I use Carolina’s STC/MS Energy, Machines, and Motion kit (EMM) with my 6th graders. The lessons in this kit are well structured to take advantage of how people learn by making sure every lesson starts by eliciting prior knowledge of students with questions that students investigate through different labs. The procedures are laid out, step by step, in the lesson for each lab. Then each lab ends with reflection questions for students to ponder and help them figure out what they learned.

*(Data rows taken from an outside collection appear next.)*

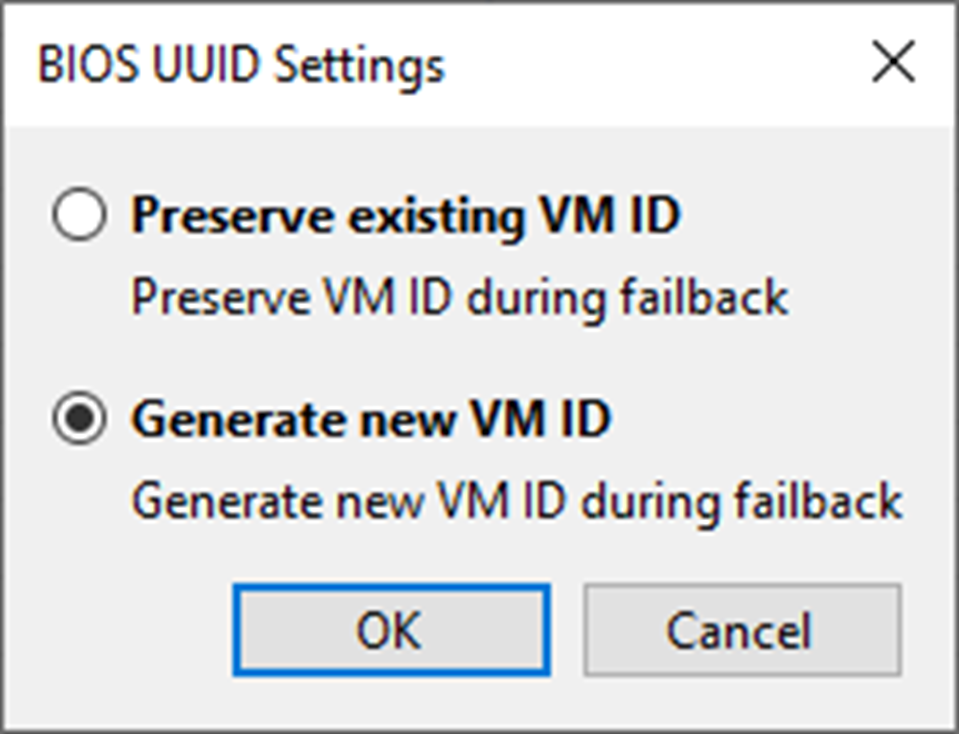Click the filled radio circle in the dialog

tap(79, 420)
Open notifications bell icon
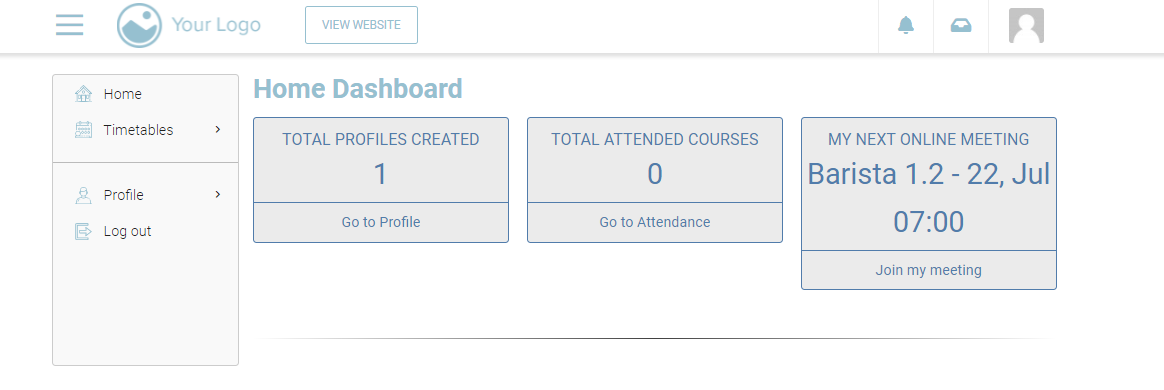1164x390 pixels. (x=906, y=25)
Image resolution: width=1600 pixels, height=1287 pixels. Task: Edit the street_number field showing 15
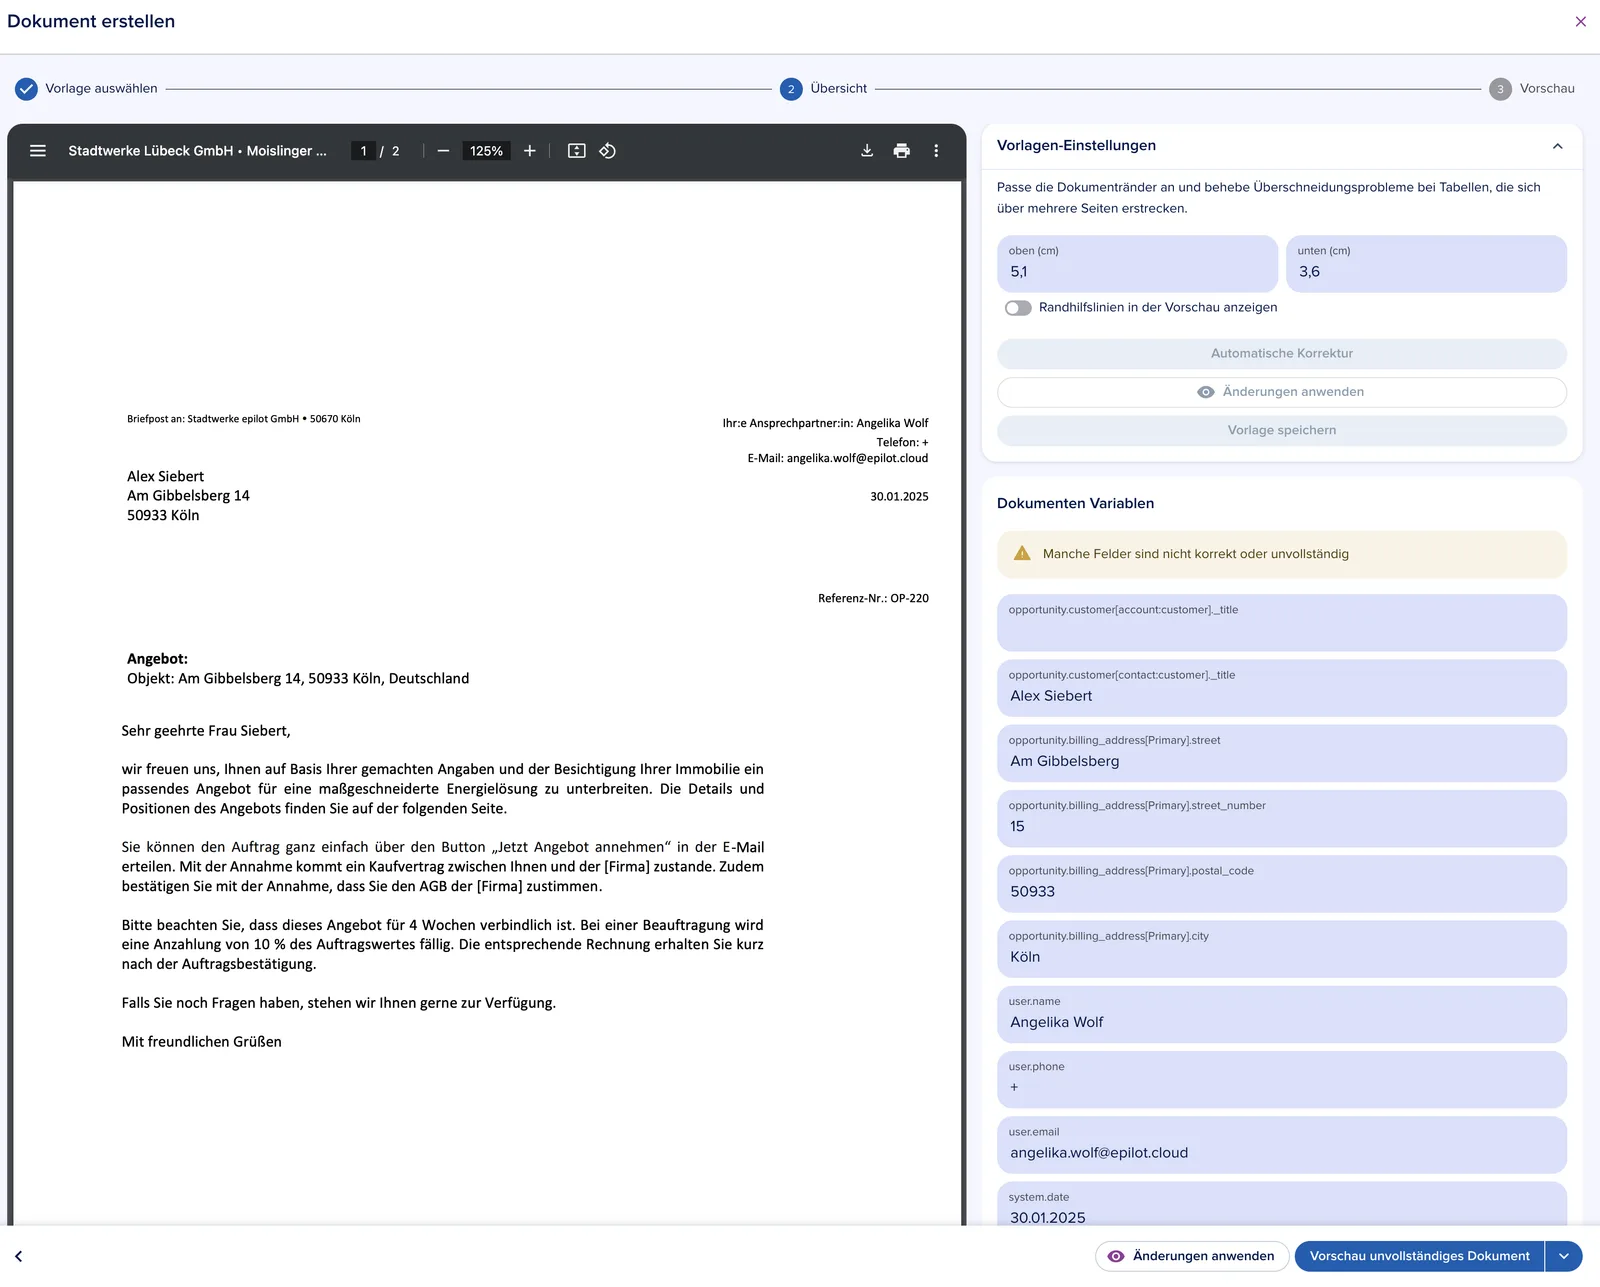(1282, 819)
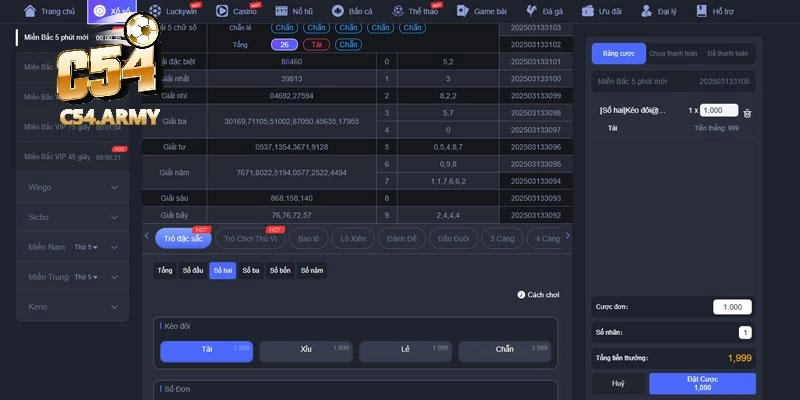
Task: Select the Xỉu bet option
Action: (x=305, y=351)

Eliciting prior knowledge and reflecting on what you’ve learned is especially helpful in Science because in order to become scientifically literate you need to challenge your misconceptions with true science concepts until your misconceptions are replaced with the truth.
While following a step-by-step procedure is helpful for learning specific concepts it is also necessary to let the students design their own investigations and experiment including writing their own step-by-step instructions.

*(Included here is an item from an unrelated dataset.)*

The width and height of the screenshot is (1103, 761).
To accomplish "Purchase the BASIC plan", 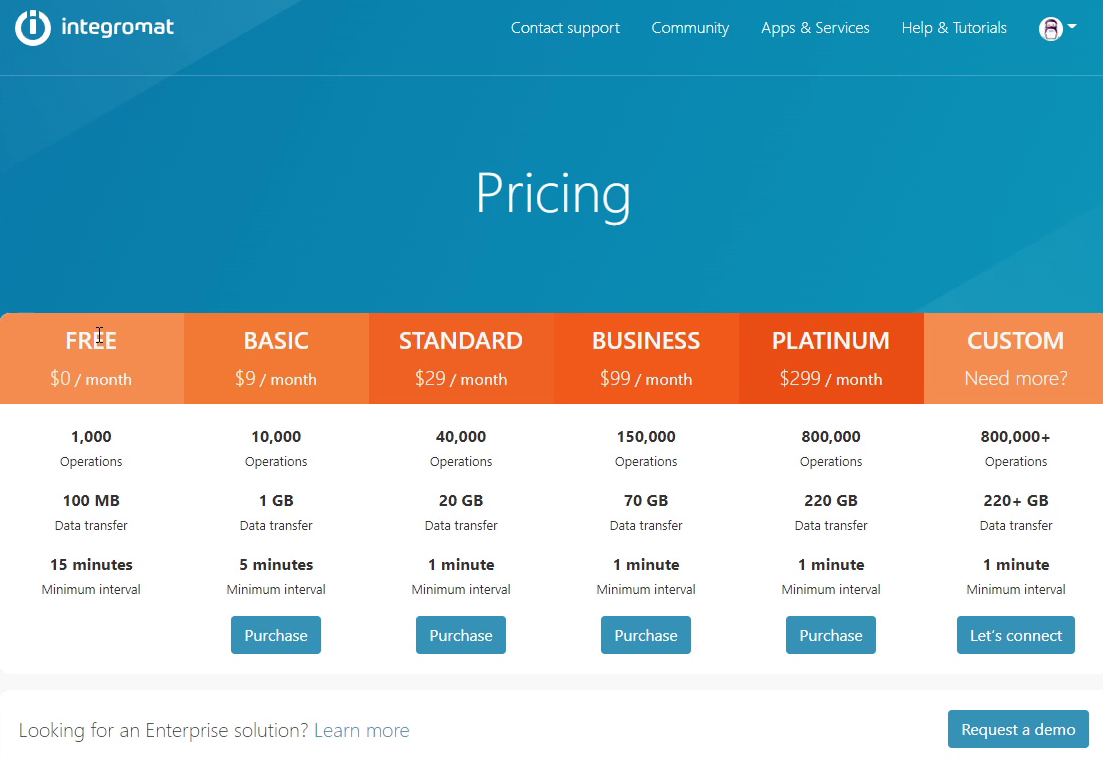I will pos(276,635).
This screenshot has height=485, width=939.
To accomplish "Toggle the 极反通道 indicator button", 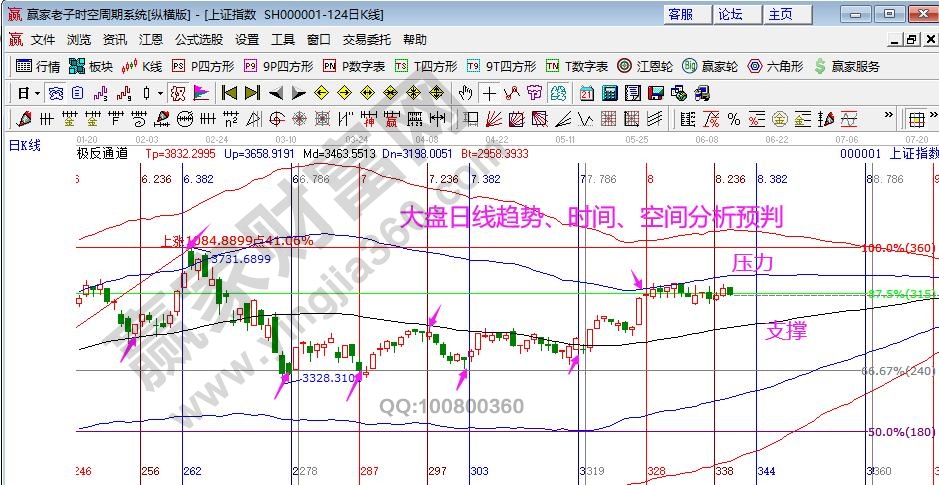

We started an inquiry on the Force of a Motor (Lesson 7 for those familiar with the kit) with the question, “How strong is your motor?” I showed the motors we would be using, pictured below.
Then I showed them the materials we would be using and I said that to be able to compare results all teams would have access to the same materials. Based on the materials shown below (not including string, a large paper clip to be used as a hook, large washers for the motor to lift, and rechargeable D-cell batteries) students brainstormed different ways they could arrange the peg board with all the materials to get the motors to lift as many washers as they can.
With 6th graders I use Inquiry Boards to help them plan the whole experiment for the lesson (Lesson 7, The Force of a Motor). That is a perfect lesson to let the students design their own investigations. When it comes time to think up different variables we could change to affect a change on the amount of washers the motor can lift each class came up with six or seven different things we could try whereas in the book they only used three (and frankly, two of the three in the book I had to share with students because they don’t usually come up with those on their own). So right from the start we get to try out different ways of arranging the equipment to see if it helps the motor lift more washers. Each table group then picked one of the variables to use as their one manipulated variable so that by the end of one or two rounds of experimenting each table presents which of their manipulated variable was the best one. With six different tables running different experiments we end up finding six different ways to optimize the lifting capacity of the motor!
So event though this EMM kit is really good at using inquiry to help students learn about energy, machines, and motion, putting the book away for one or more labs and letting students design the investigation from start to finish, with the help and guidance of the teacher and Inquiry Boards, adds another layer by having students wrestle with different ways to answer questions scientifically. It’s also great practice writing steps in a way that makes sense and can be followed by any reader.